In case anyone has forgotten, Jonathan Swan reminded NY Times readers that Pence “is the most conservative candidate competing for the presidency.” He doesn’t mean “fascist” like DeSantis and Trump; he means conservative, which has been and still is bad enough. Pence “wants abortion banned from the point of conception. He’s the only major candidate calling for cuts to Social Security and Medicare [although Meatball already voted for that when he was in Congress]. And he has the most hawkish foreign policy, especially on confronting Russia.”
As Swan pointed out, that kind of conservatism meant a lot in the GOP pre-Trump. But Trump “transformed the GOP electorate, making the path to a Pence presidency visible only to the truest of true believers. Pence has not really changed all that much since he was governor of Indiana less than a decade ago, but his party has. It’s the same Mike Pence but a different GOP, and it’s a different GOP because of his former boss… Whereas some Republican politicians [think Señor Trumpanzee and Meatball Ron] use God as a talking point and have little acquaintance with the Bible, Pence makes every decision through the filter of Scripture. When he says he has prayed on a decision, he means it, and that includes running for president.”

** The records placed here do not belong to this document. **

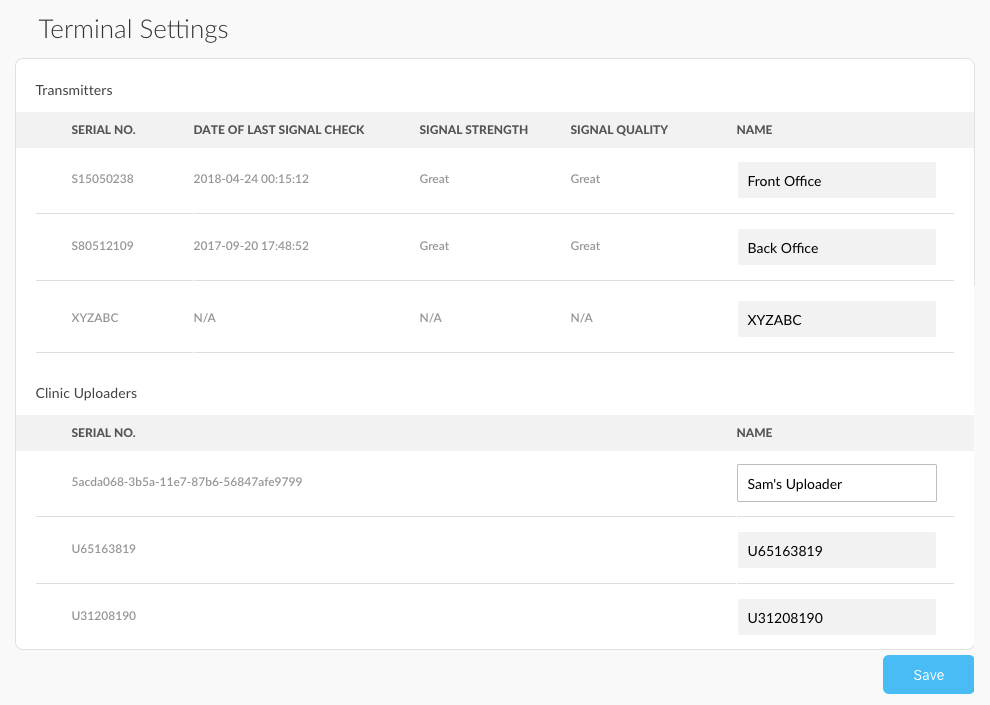This screenshot has height=705, width=990.
Task: Focus the XYZABC transmitter name field
Action: click(x=837, y=319)
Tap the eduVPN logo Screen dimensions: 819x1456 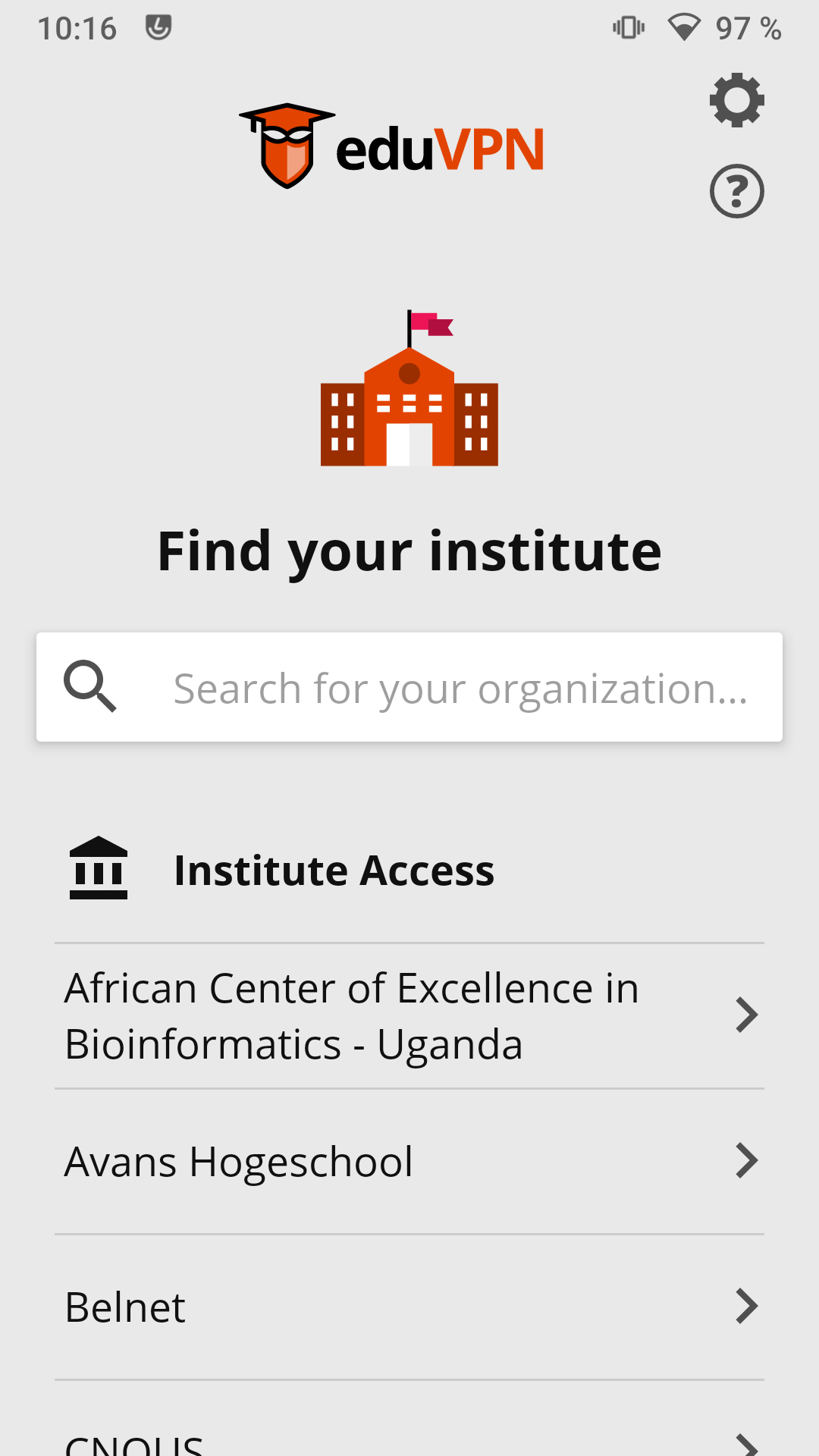pyautogui.click(x=392, y=146)
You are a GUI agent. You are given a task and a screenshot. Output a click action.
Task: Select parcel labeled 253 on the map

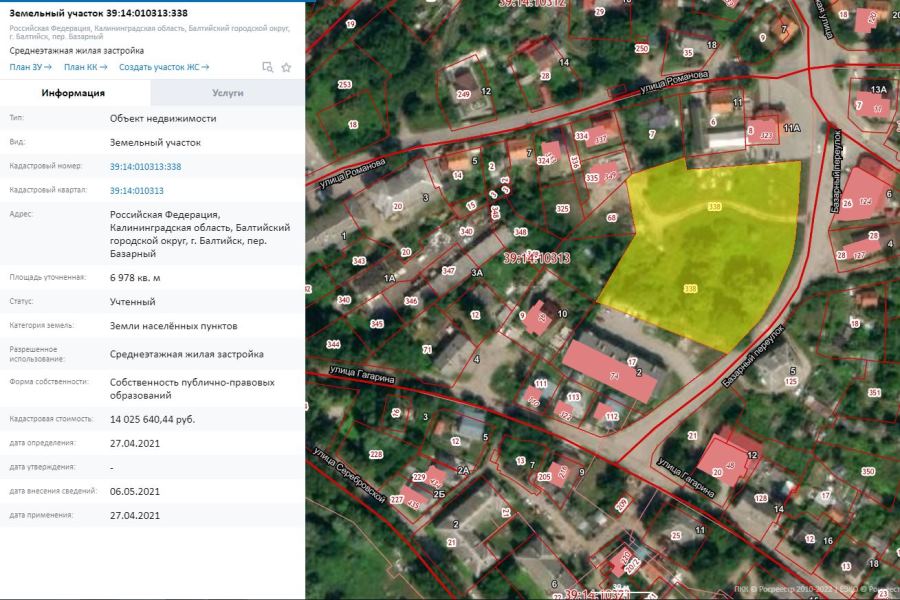coord(345,86)
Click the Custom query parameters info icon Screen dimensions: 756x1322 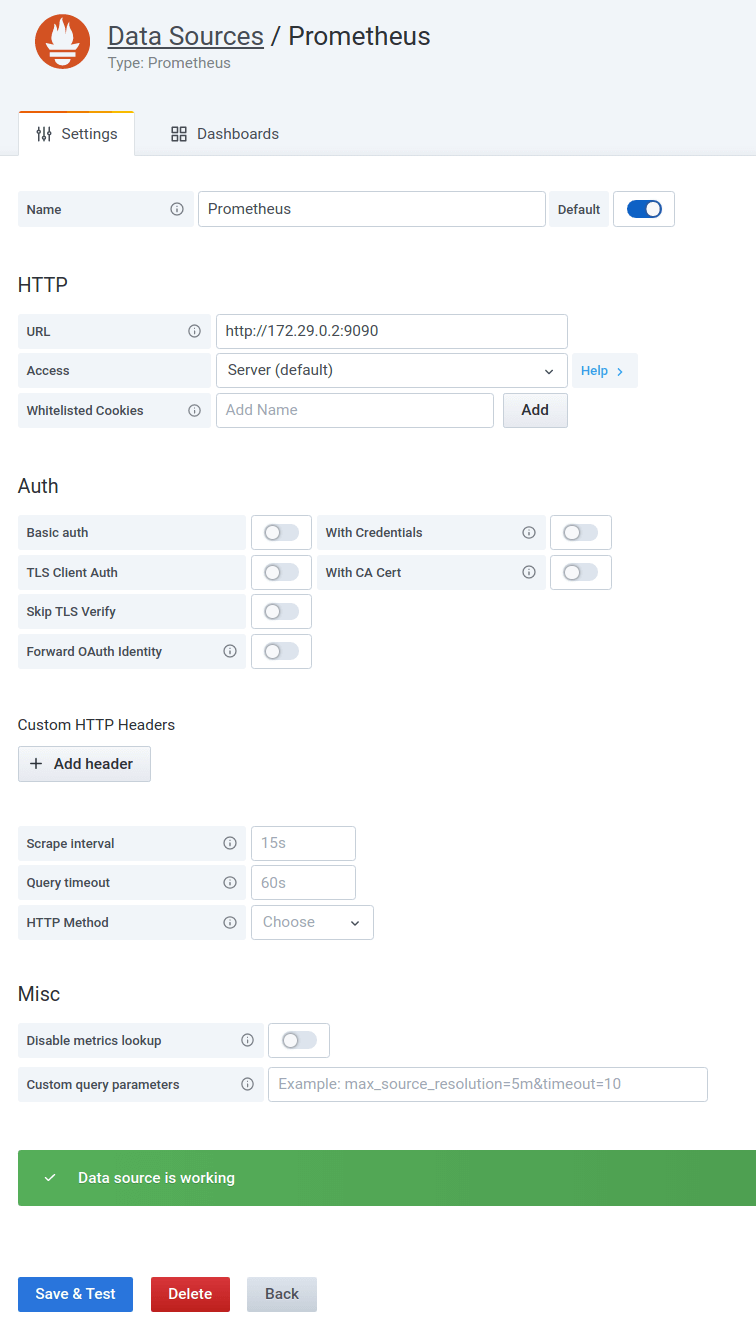point(248,1084)
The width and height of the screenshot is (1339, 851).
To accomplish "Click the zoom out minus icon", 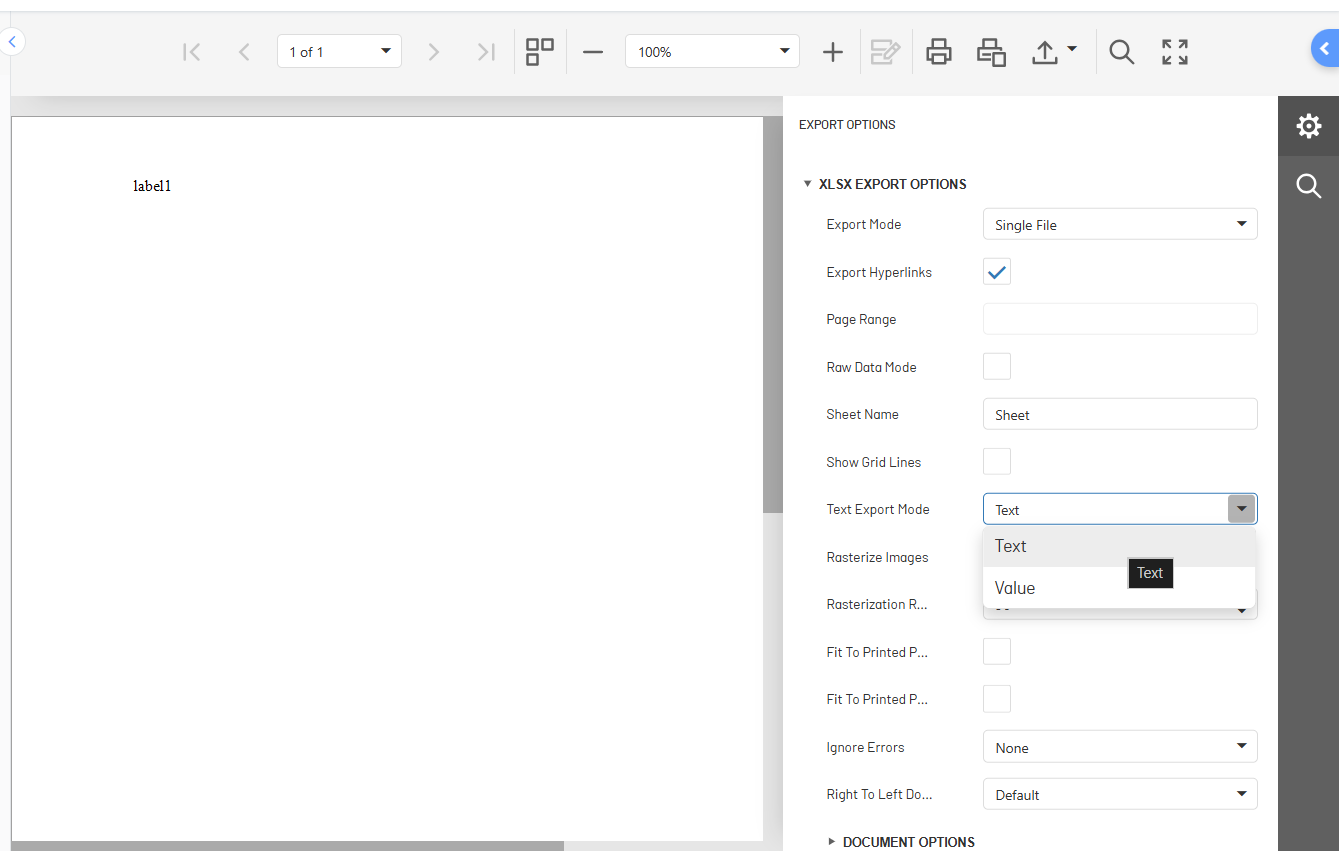I will 593,52.
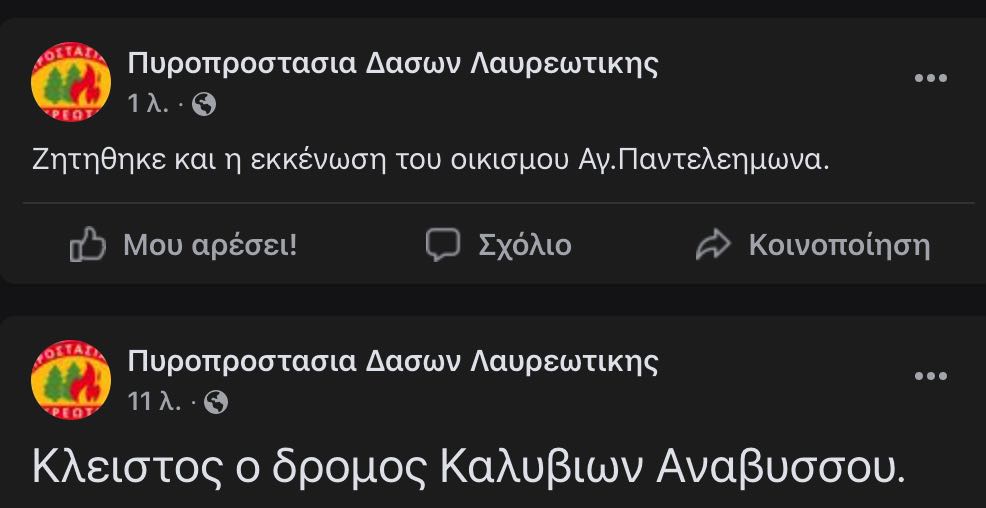Click the '11 λ.' timestamp link
The image size is (986, 508).
[x=155, y=402]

Pence has no trouble explaining his policy positions. He will run for president as a national security hawk, a staunch social conservative, a free-trader and a fiscal conservative. Nobody who knows him well doubts his sincerity on any of these issues…
The problem is that the Mike Pence known to most Republicans is a man whose job for four years was to cheer Trump through policies and actions that often contradicted his professed principles. If Pence, in a moment of introspection, wonders why the party he has long aspired to lead no longer seems interested in being led by someone like him, he may shoulder some portion of the blame himself.
The Trump-Pence administration added around $8 trillion to the national debt. So much for fiscal conservatism. The Trump-Pence administration had a trade policy that, for the most part, delighted protectionist Democrats. So much for free trade. And while Trump spent his first three years in office largely listening to his more conventional national security advisers, in his final year he laid the groundwork for a withdrawal of U.S. troops from Afghanistan that Pence did not support.
…[I]t’s not just Pence’s anti-populist policies that hobble him. It’s that Republican voters have sharply different expectations of their leaders than they did during Pence’s political rise as a member of Congress and then governor of Indiana.
For the past seven years, Trump has trained Republican voters to value a different set of virtues in their candidates. He has trained them to value Republicans who fight hard and dirty, using whatever tactics are necessary to vanquish their opponents. He has also trained them to avert their gazes from behaviors that were once considered disqualifying.
For four years, Pence, too, averted his gaze.